Gone are the days when children and students need to hide their comic books from the parents and teachers in order to enjoy them secretly. Thanks to webtoons, folks can read comics anywhere on the Internet. But have you ever come across a publishing platform that primarily posts webtoons and generates substantial revenue from ads?
We bet you haven’t if you are not a comics geek or from Korea. In Korea, 1 in 3 people is reading webtoons on the smartphone every week (Src). And when you ask a person about his/her favorite webtoon platform, chances are high that you’ll be introduced to Naver’s Webtoons, a publishing portal for comic lovers.
Naver, which is the leading search engine in South Korea, attracts the largest number of comics fans, and Webtoons has been contributing hugely to Naver’s overall revenue since its inception. So, is this the reason why we chose Webtoons for our next Becoming series? Well, of course, revenue matters the most. But Webtoons’ unique and interesting growth strategies are the factors that attracted us towards it.
To give you an overview of their growth rate in the past decade, here are a few statistics:
- Webtoons started as a startup in 2004 and outpaced some of its competitors such as Daum, another search portal that has the second-largest share in the Korean market.

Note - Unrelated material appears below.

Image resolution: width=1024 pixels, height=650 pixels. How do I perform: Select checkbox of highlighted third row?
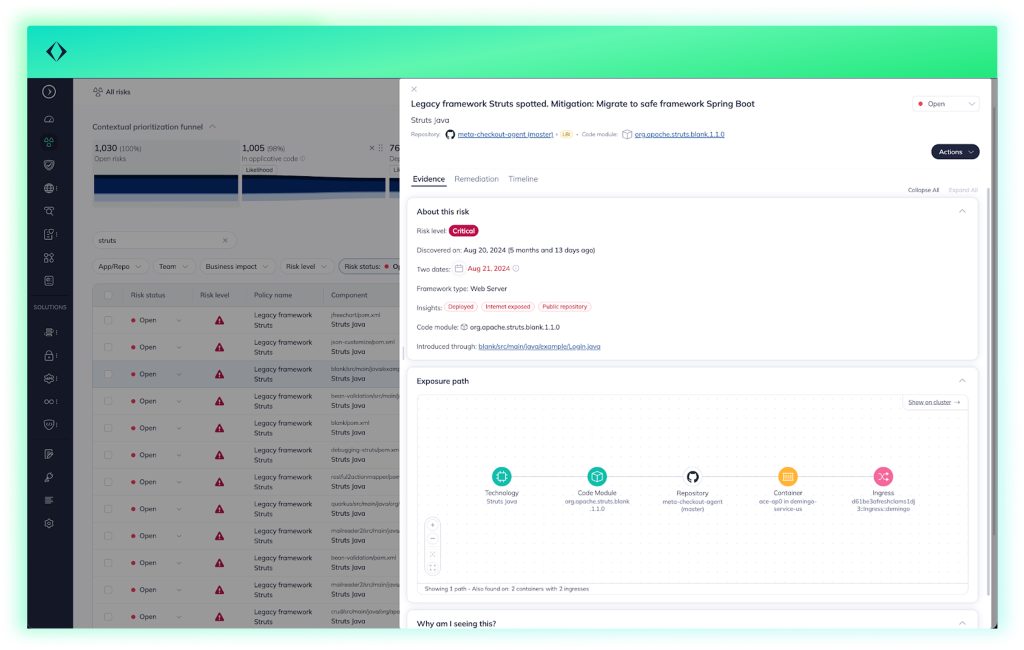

- Webtoons made its international debut in 2014. For 10 years, the publishing portal thrived in Korea, and as of today, more than 41 million comic geeks across the globe visit the website monthly.
- Last year, Naver’s Webtoons app became the No. 1 in not only in Korea but also in Japan. The app is installed on more than 50 million people’s mobile devices. Sales grew fast, and the company hit $502 million in revenue.
How it all started?
Webtoons.com was launched by Junkoo Kim, a self-proclaimed comics geek in 2004. Back in the late 90s, the Korean economy was collapsing including the Manhwa (Korean term for animated cartoons) industry. As many comic companies were shutting down the production, Junkoo Kim wanted to help webtoon lovers by getting the comics into their hands for free. Kim brainwashed his mind and ended up establishing an in-house startup, Webtoons.
Number of Artists – 4 (Src).
Where Are They Today?
Naver’s Webtoons revenue totaled ~60 billion won (175% YoY Growth) and hit 60 million monthly visitors last year. Over the past two years, Naver’s Webtoons saw a hike of 71% in its monthly readers (Src). The global monthly impressions of Webtoons are 328,000,000 (328 million).
“When your hobby becomes your career, you will always stay motivated. Think of founding a company as one of the ways to pursue what you love to do.”
– Junkoo Kim, CEO, Webtoons (Src)
The Early Years (Till 2013)
It was 2004 when the traditional comics industries were about to crash due to pummeling by the rampant copyright infringements. Amidst those uncertain days, a comics geek, Junkoo Kim, who grew up reading hundreds of Japanese and Korean comics, thought of ways to get new and original cartoons. And this brainchild of JunKoo Kim introduced Webtoons to the Korean people who were already scrolling through the web pages.
“There weren’t any series coming out, there were no big hits and there weren’t any comics I could read.”
– JunKoo Kim,CEO and Founder, Webtoons (Src)
When Junkoo launched Webtoons.com, he wasn’t a part of Naver corporation as it wasn’t planned that way. In fact, the whole purpose of Webtoons was to turn his interests into a career. However, he knew to expand the startup, he’d required a financial hub and a team to run the website.
Soon after creating the website, Junkoo Kim came to know about Naver Corporation investing in online comics and cartoons. So, he applied to the company even when there was no team for Webtoons. Unsurprisingly, the company found him passionate and decided to invest.
Initially, the challenge in front of the publisher was to find the perfect format to display comics on the web pages. Traditional comics could be designed and read from one panel to another panel horizontally. But, to read digital content, readers cannot flip a page and have to scroll through one page. And this was something new to him. Besides, there were a limited number of artists who had the capability of drawing comics in a scrolling manner.
So, how did he manage to find people and a way around this? The publisher took the help of a third-party and developed an effective Canvas.